In order to save himself, Damali and the guardian team, Carlos forms an alliance with second highest council of the dark side.

==Complete series==
===The Vampire Huntress Legend Series (12 Book Series)===
- Minion (Book 1) (2003)
  - Minion: Special Huntress Edition (mass market) (2004)
- The Awakening (Book 2) (2004)
- The Hunted (Book 3) (2004)
- The Bitten (Book 4) (2005)
- The Forbidden (Book 5) (2005)
- The Damned (Book 6) (2006)
- The Forsaken (Book 7) (2006)
- The Wicked (trade paperback) (Book 8) (February 2007)
- The Cursed (trade paperback) (Book 9) (July 2007)
- The Darkness (trade paperback) (Book 10) (February 2008)
- The Shadows (trade paperback) (Book 11) (July 2008)
- The Thirteenth (trade paperback) (Book 12) (February 2009)

The Darkness (10), The Shadows (11), and The Thirteenth (12) are known as The Armageddon Finale to The Vampire Huntress (trademark) Legend Series.

The first print, first edition copies of The Damned came with a limited poster illustrated by Eric Battle.

===Anthologies===
- “Make It Last Forever” In Stroke Of Midnight (2004)
(Rider and Tara's Story)
- “Ride the Night Wind” In Love at First Bite (2006)
(Jose Ciponte and Juanita DeJesus' Story)

==Other media==
===Official Website Content===
Additional between the books chapters can be found in:
- Mass Market paperback copies of The Forsaken. - That First Kiss
- Some first edition copies of The Cursed - Between Man and Wife
- The Vampire Huntress Legend Series Sampler - Nothing Like the First Time (Prequel)
  - It was given away at large bookselling chains around the release of The Damned. In a December 2006 blog post, L.A. Banks referred to the VHLS sampler as a "little red sampler that came out last December", bringing its original release date into question as most sources list the release date as January 1, 2006.
- Atlantis Rising PDF - Released alongside The Thirteenth on the Publishers Website.
  - This chapter was written as a sort of parting between the books chapter by L.A. Banks as the series was ending. It takes place mid-chapter nine.
  - Download available on the Internet Archive: Atlantis Rising

===Films===
The first two books were optioned by Gotham Beach Entertainment and Griot Entertainment.

Jan Harrison of Moontide Pictures LLC ultimately ended up with the movie rights, going as far as writing a script for the movie and assuring fans that they'd be happy with the script.

===Comics===

Dynamite Entertainment is released a four part limited series which continues the Vampire Huntress stories during the post-armageddon.
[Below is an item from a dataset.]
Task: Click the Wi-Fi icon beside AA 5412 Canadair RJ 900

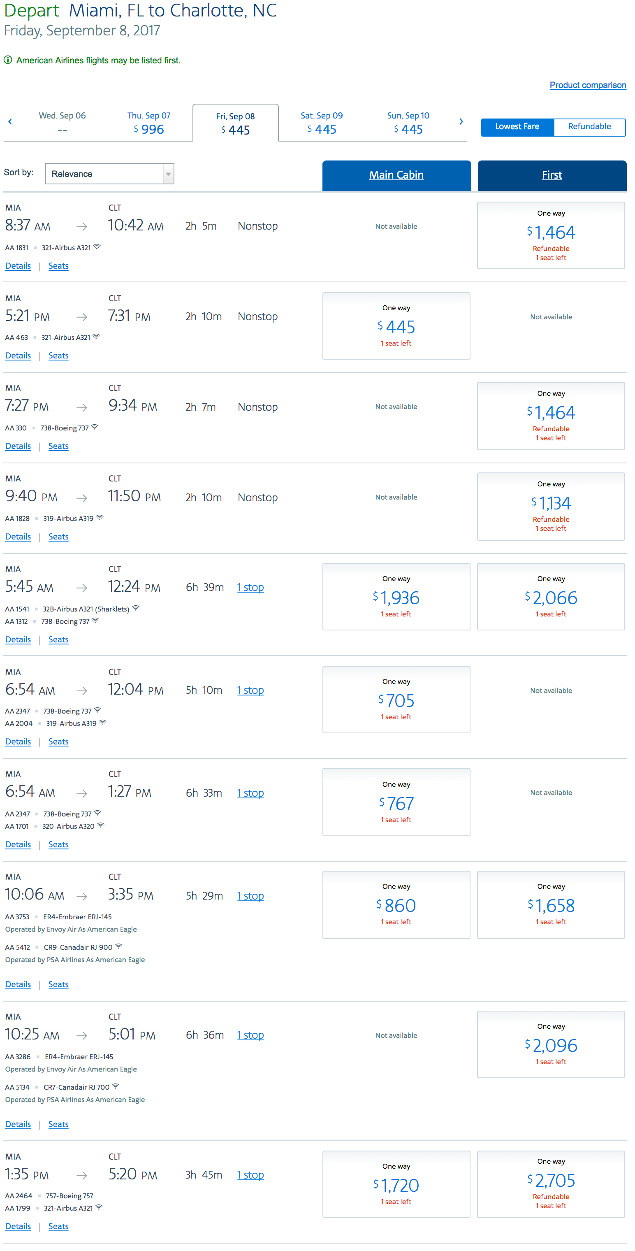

A four part graphic novel containing all four partas as well as concept sketches and an interview with the author where she implied that she was intending to make more comics.

- L.A. Banks' Vampire Huntress: Dawn and Darkness Book One: Ashes to Ashes
  - L.A. Banks' Vampire Huntress: Dawn and Darkness Book One: Ashes to Ashes (Virgin art cover)
  - L.A. Banks' Vampire Huntress: Dawn and Darkness Book One: Ashes to Ashes (Negative art cover - limited to 125 copies)
- L.A. Banks' Vampire Huntress: Dawn and Darkness Book Two: Dust to Dust
- L.A. Banks' Vampire Huntress: Dawn and Darkness Book Three: Bygones to Blood
- L.A. Banks' Vampire Huntress: Dawn and Darkness Book Four: Ride or Die
- L.A. Banks' Vampire Huntress: Dawn and Darkness Volume One (Four part graphic novel)

==Other==
- Secret Desires
  - A a 347 page, special collector's edition of short vignettes that gathers together all the Between Books episodes in The Vampire Huntress Legends series, between book 5, The Forbidden, and before book 6, The Damned. Published via Cafepress in December 2005.
- Exotic Contraband: LA Banks' Vampire Huntress Legend Concept Art Book
  - Sold by The Devil's Candy Store at Comic Con 2008 (July 23–27. Only 250 signed, limited edition art books were made. Featuring art from more than 12 artists. Banks authorized the leftover copies to be sold on the Devil's Candy Store website.